- Israel memberikan sanksi tegas kepada tentara yang menghancurkan patung Yesus di Lebanon selatan.
Tak hanya dipecat dari militer, pelaku juga dijatuhi hukuman penjara selama 30 hari.
Informasi tersebut disampaikan militer Israel (IDF) pada Selasa (21/4/2026).
Hasil investigasi menunjukkan, tentara yang tidak diungkap identitasnya itu menghancurkan patung Yesus di Desa Kristen Debel.
Seorang tentara yang memotret aksi penghancuran juga turut dipecat dan dipenjara.
Sementara enam tentara lain yang berada di lokasi hanya diam dan tidak melapor.
Mereka telah dipanggil pihak militer, namun belum diputuskan sanksinya.
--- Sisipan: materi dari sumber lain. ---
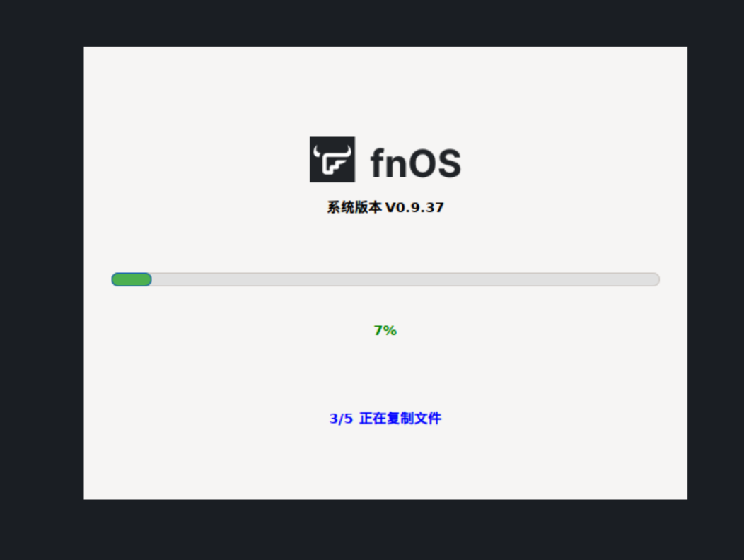
Task: Click the 7% progress percentage
Action: pos(385,330)
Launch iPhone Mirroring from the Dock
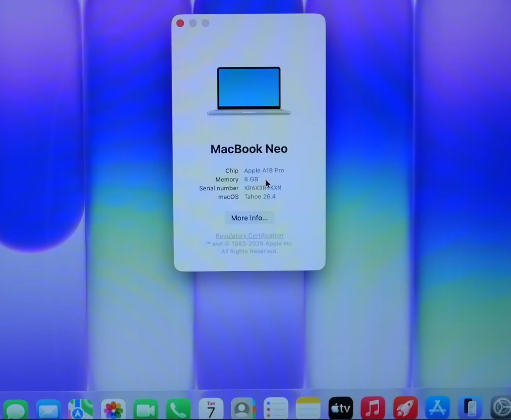Image resolution: width=511 pixels, height=420 pixels. [470, 408]
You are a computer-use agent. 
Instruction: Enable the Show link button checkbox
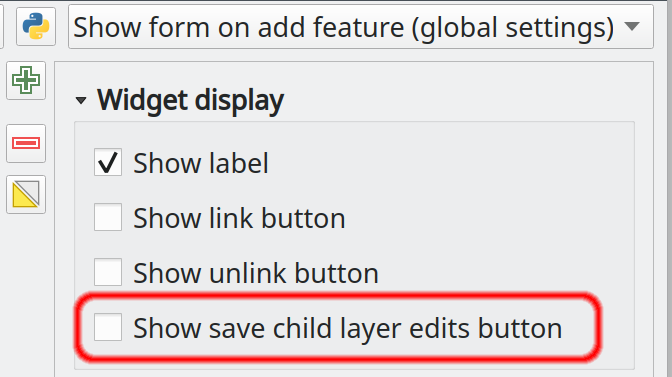(108, 217)
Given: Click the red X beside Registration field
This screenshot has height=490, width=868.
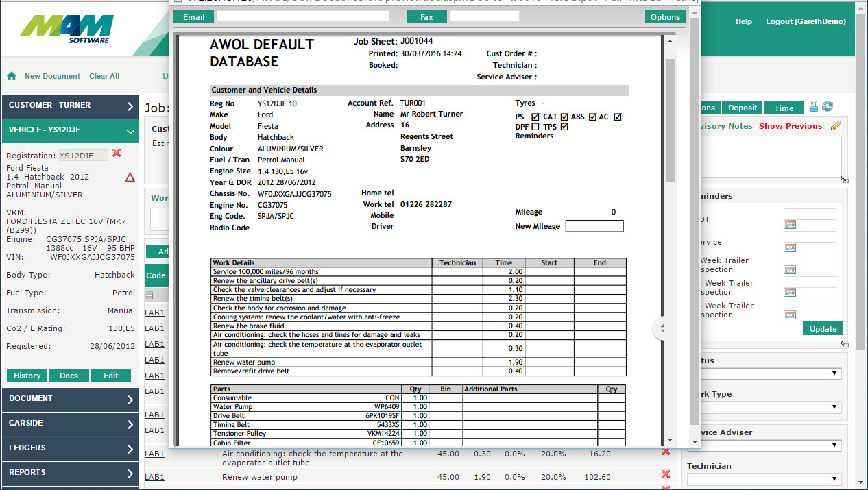Looking at the screenshot, I should click(x=117, y=154).
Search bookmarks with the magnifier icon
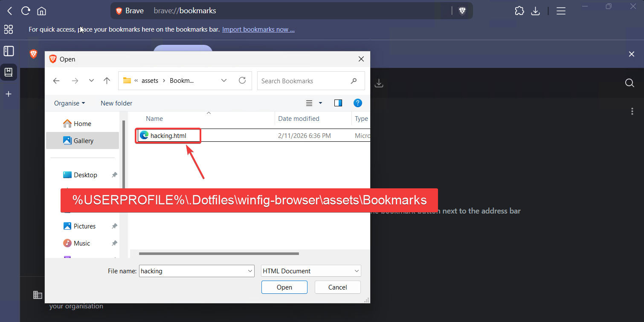 click(629, 83)
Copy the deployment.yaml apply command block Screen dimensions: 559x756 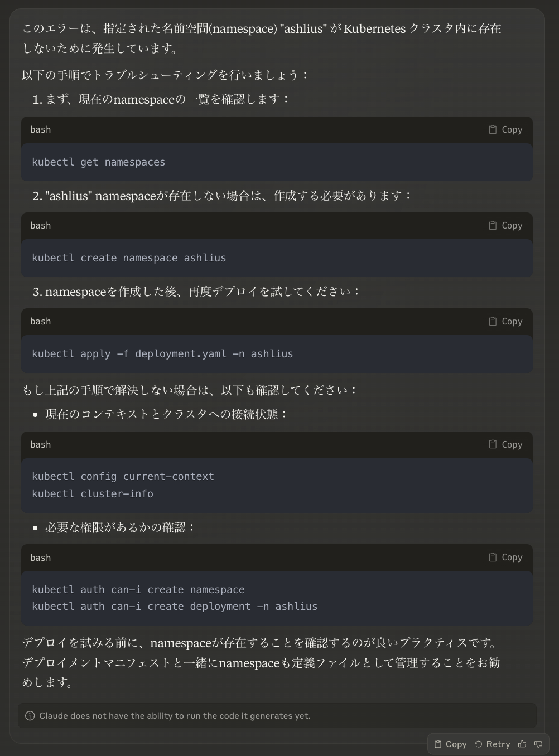(505, 321)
Israel menyimpulkan bahwa tindakan para pelaku menyimpang dari perintah dan nilai-nilai militer.
Pihaknya menyesalkan aksi penghancuran patung Yesus karena operasi di Lebanon semata-mata bertujuan untuk memerangi Hizbullah, bukan warga sipil.
Sebagai bentuk tanggung jawab, pasukan telah mengganti patung yang rusak dengan yang baru.
"Beberapa saat yang lalu, dengan koordinasi penuh bersama komunitas lokal Debl di Lebanon selatan, patung yang rusak tersebut diganti oleh pasukan IDF," bunyi pernyataan itu.
Sebelumnya, tentara Israel menghadapi kemarahan luas karena menghancurkan patung Yesus menggunakan palu godam.
Kecaman tak hanya datang dari tokoh-tokoh Kristen, namun juga para pendukung Presiden Amerika Serikat (AS) Donald Trump.